OBJECTIVE =
Reproduce everything in the data from the line containing "host (123, 437)" down to the end of the data, including both of those lines and keeping each line unchanged, but leave the pictures out of your answer.

RECORD EXCERPTS =
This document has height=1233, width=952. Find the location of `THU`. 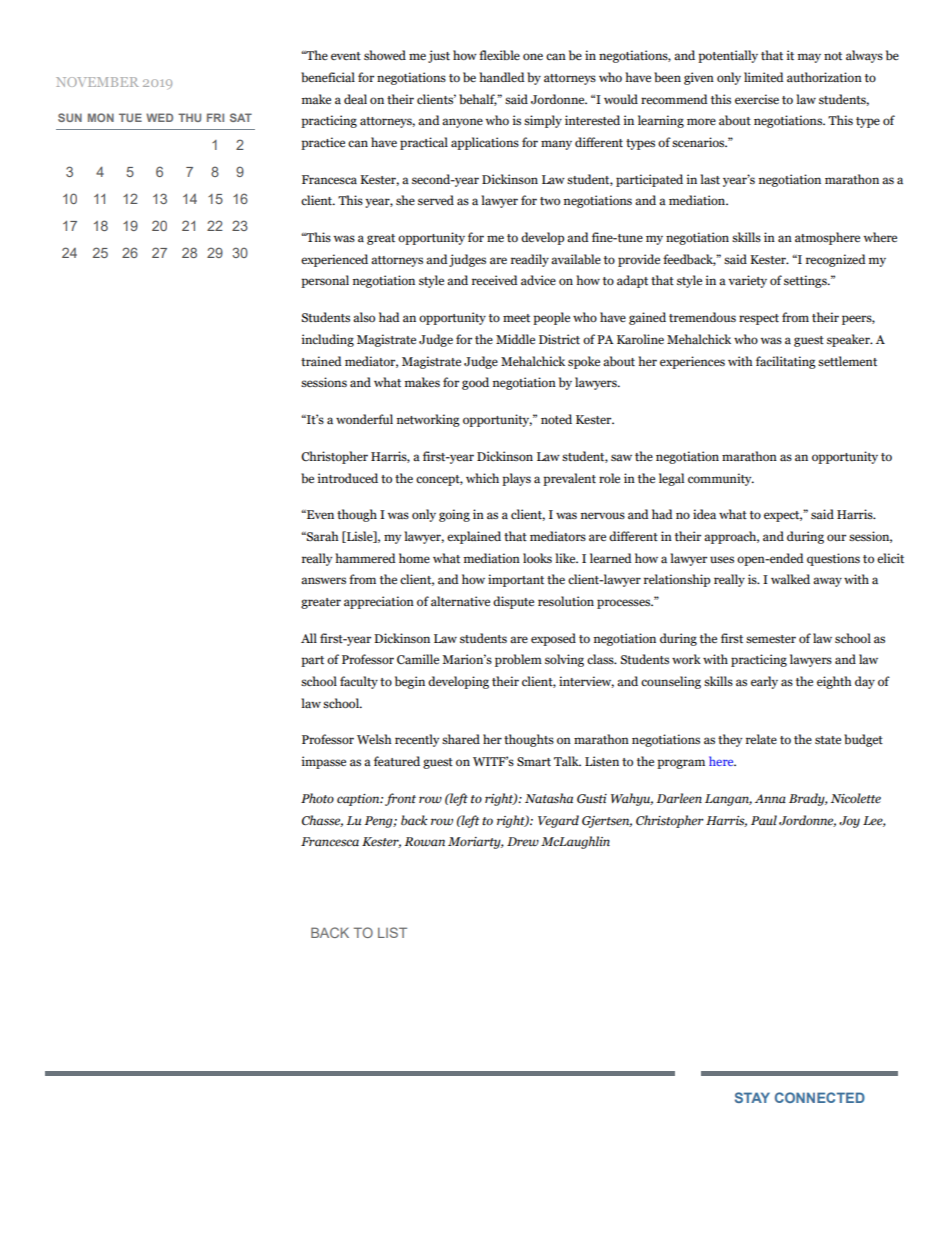

THU is located at coordinates (189, 117).
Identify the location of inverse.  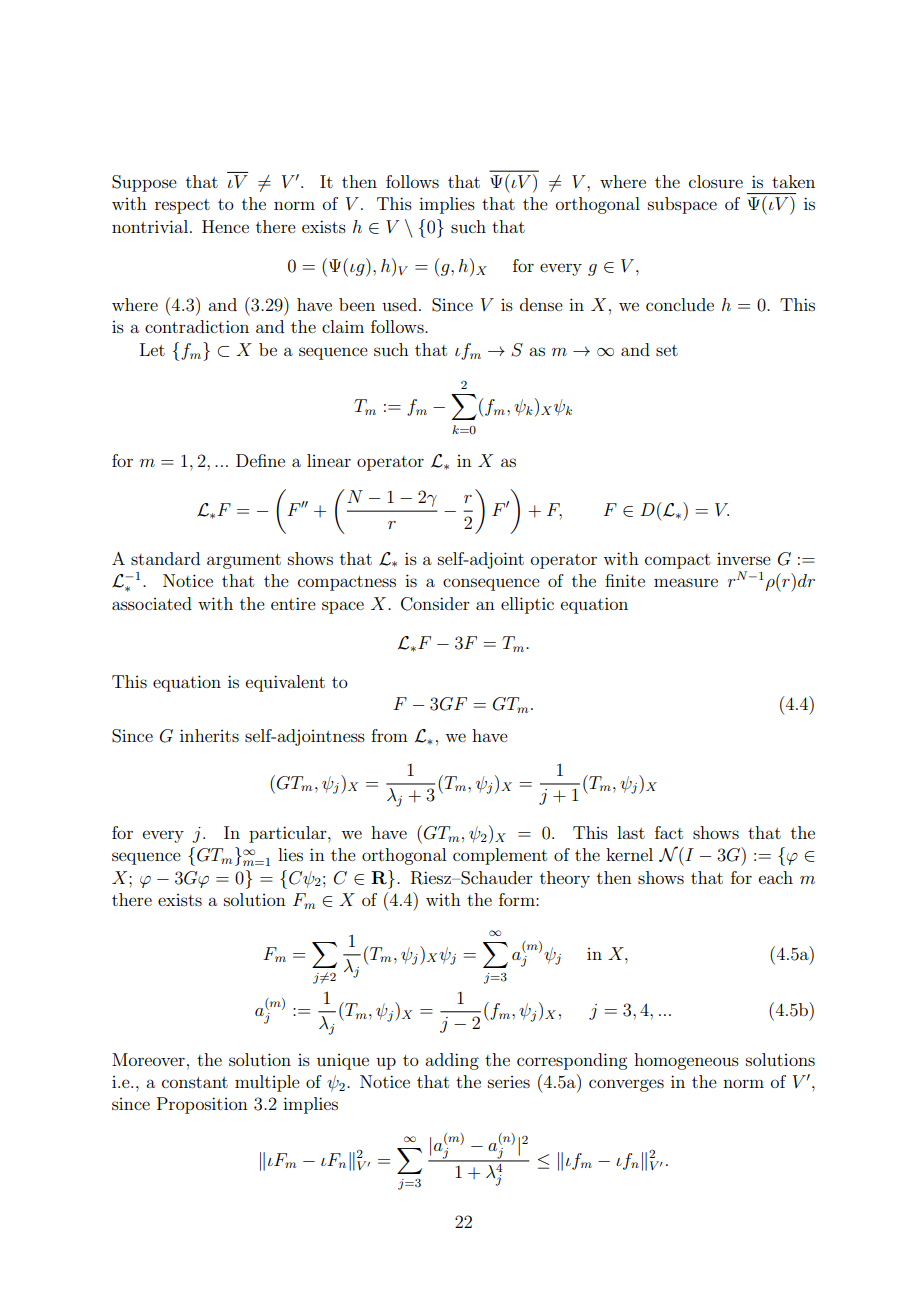
(744, 559).
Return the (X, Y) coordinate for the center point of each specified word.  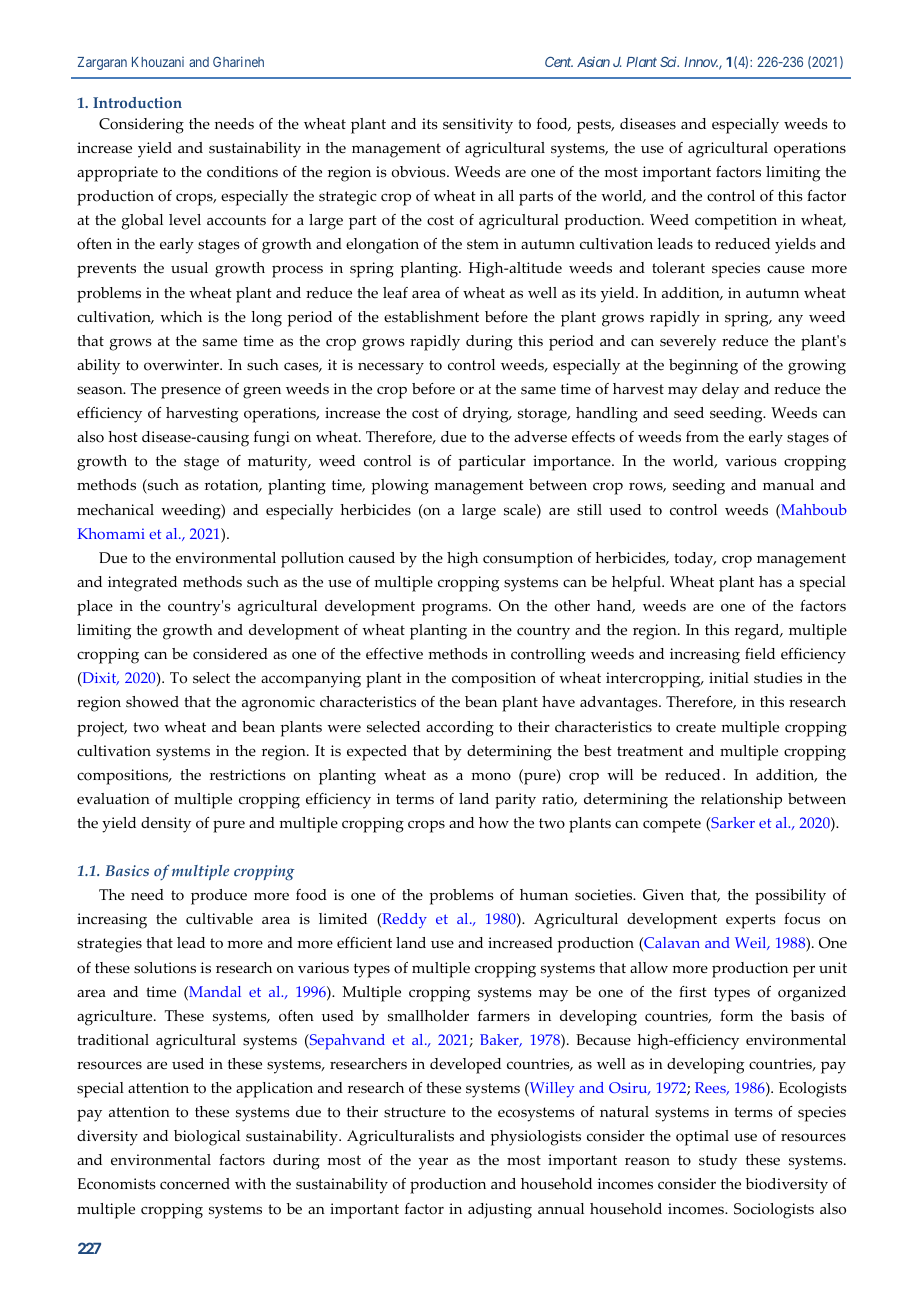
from (702, 437)
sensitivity (478, 126)
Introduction (137, 103)
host (123, 437)
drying (487, 415)
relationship (741, 801)
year (433, 1163)
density (166, 825)
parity (515, 801)
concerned (195, 1184)
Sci (669, 61)
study (718, 1162)
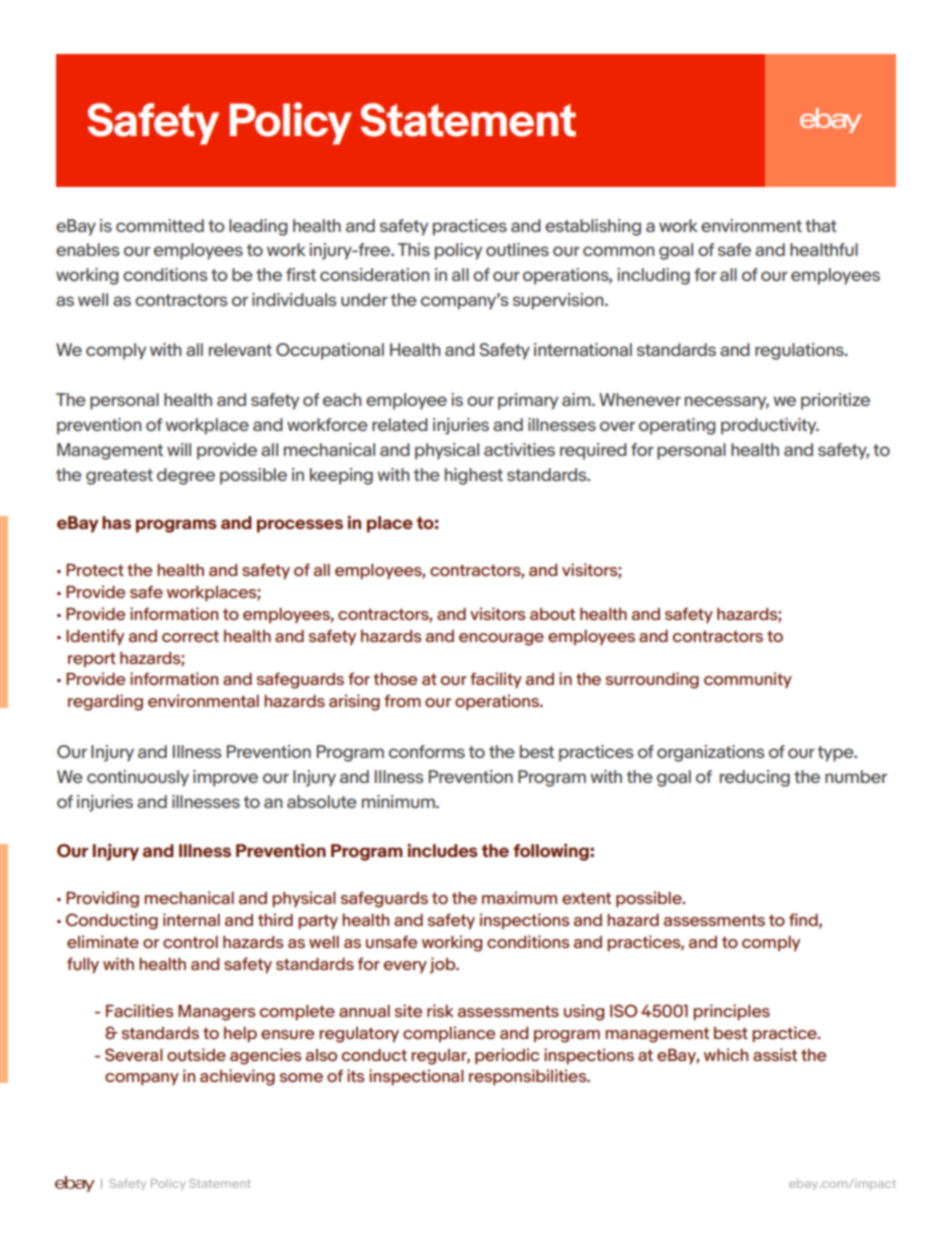  I want to click on outlines, so click(517, 249).
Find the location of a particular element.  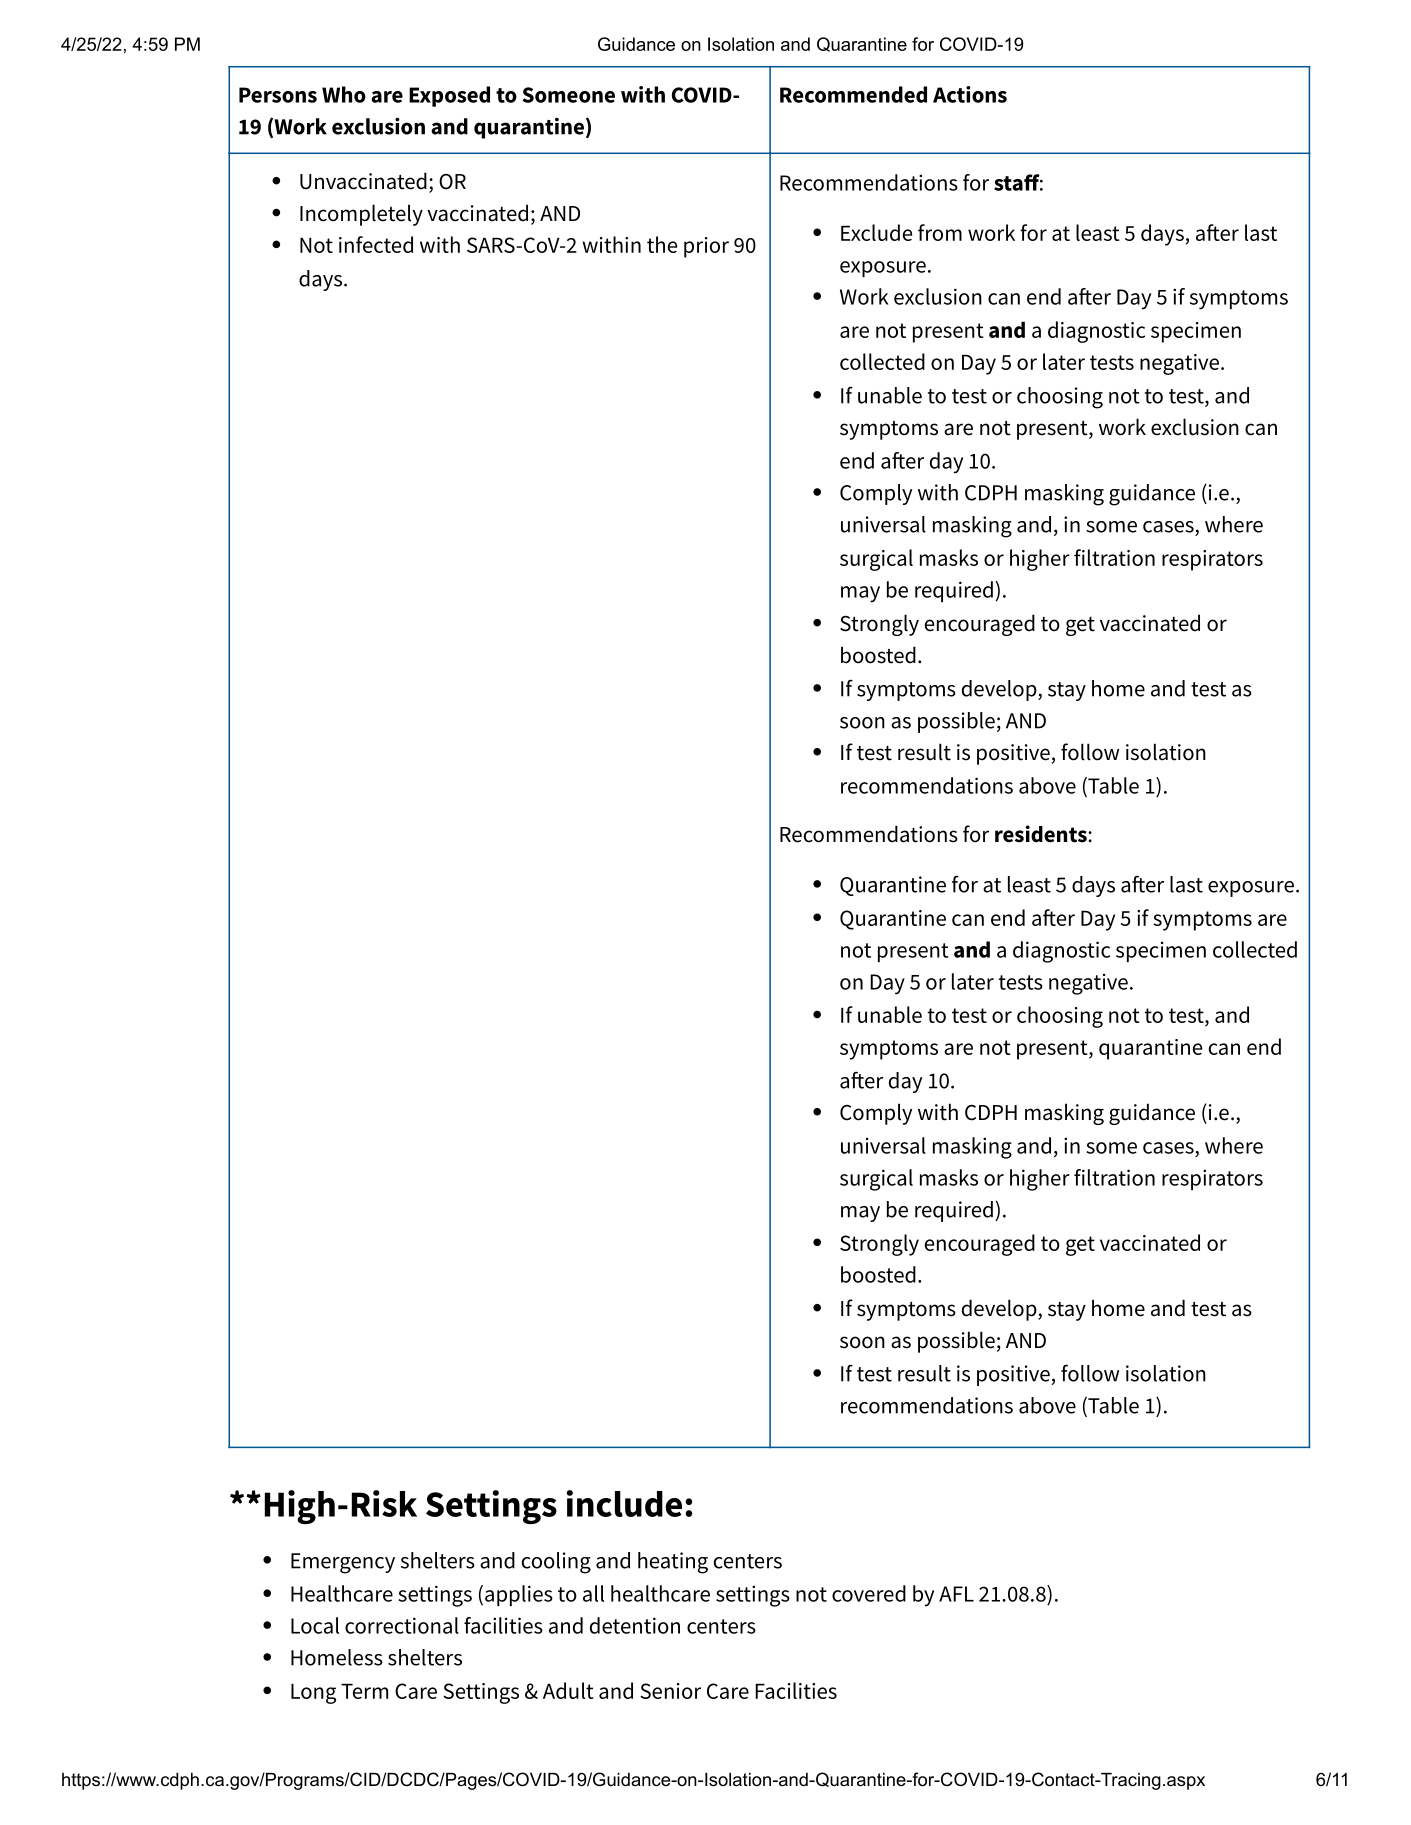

RESULT =
host (123, 437)
drying (487, 415)
relationship (741, 801)
year (433, 1163)
density (166, 825)
parity (515, 801)
concerned (195, 1184)
Sci (669, 61)
study (718, 1162)
  I want to click on outlines, so click(517, 249).
Find the location of a particular element.  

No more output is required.